Abstract

Continuous health monitoring using wireless body area networks of implantable and wearable medical devices (IWMDs) is envisioned as a transformative approach to healthcare. Rapid advances in biomedical sensors, low-power electronics, and wireless communications have brought this vision to the verge of reality. However, key challenges still remain to be addressed. The constrained sizes of IWMDs imply that they are designed with very limited processing, storage, and battery capacities. Therefore, there is a very strong need for efficiency in data collection, analysis, storage, and communication. In this paper, we first quantify the energy and storage requirements of a continuous personal health monitoring system that uses eight biomedical sensors: (1) heart rate, (2) blood pressure, (3) oxygen saturation, (4) body temperature, (5) blood glucose, (6) accelerometer, (7) electrocardiogram (ECG), and (8) electroencephalogram (EEG).

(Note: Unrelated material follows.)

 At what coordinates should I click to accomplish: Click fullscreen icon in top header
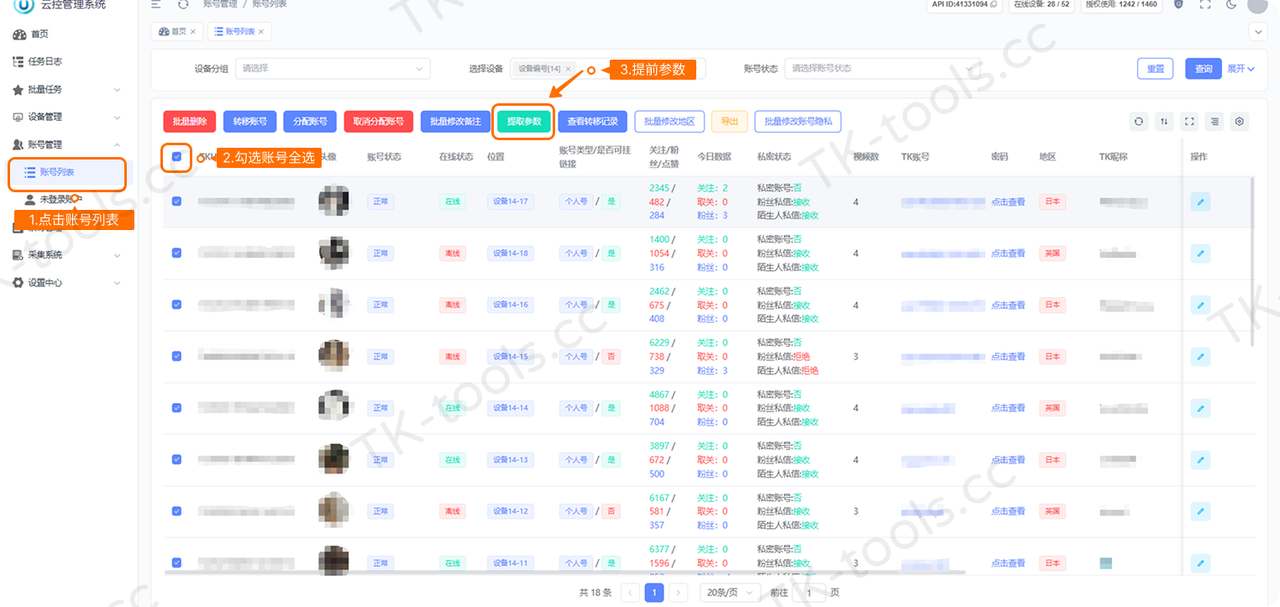(1205, 5)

Our analysis suggests that there exists a significant gap between the energy and storage requirements for long-term continuous monitoring and the capabilities of current devices. To enable energy-efficient continuous health monitoring, we propose schemes for sample aggregation, anomaly-driven transmission, and compressive sensing to reduce the overheads of wirelessly transmitting, storing, and encrypting/authenticating the data. We evaluate these techniques and demonstrate that they result in two to three orders-of-magnitude improvements in energy and storage requirements, and can help realize the potential of long-term continuous health monitoring.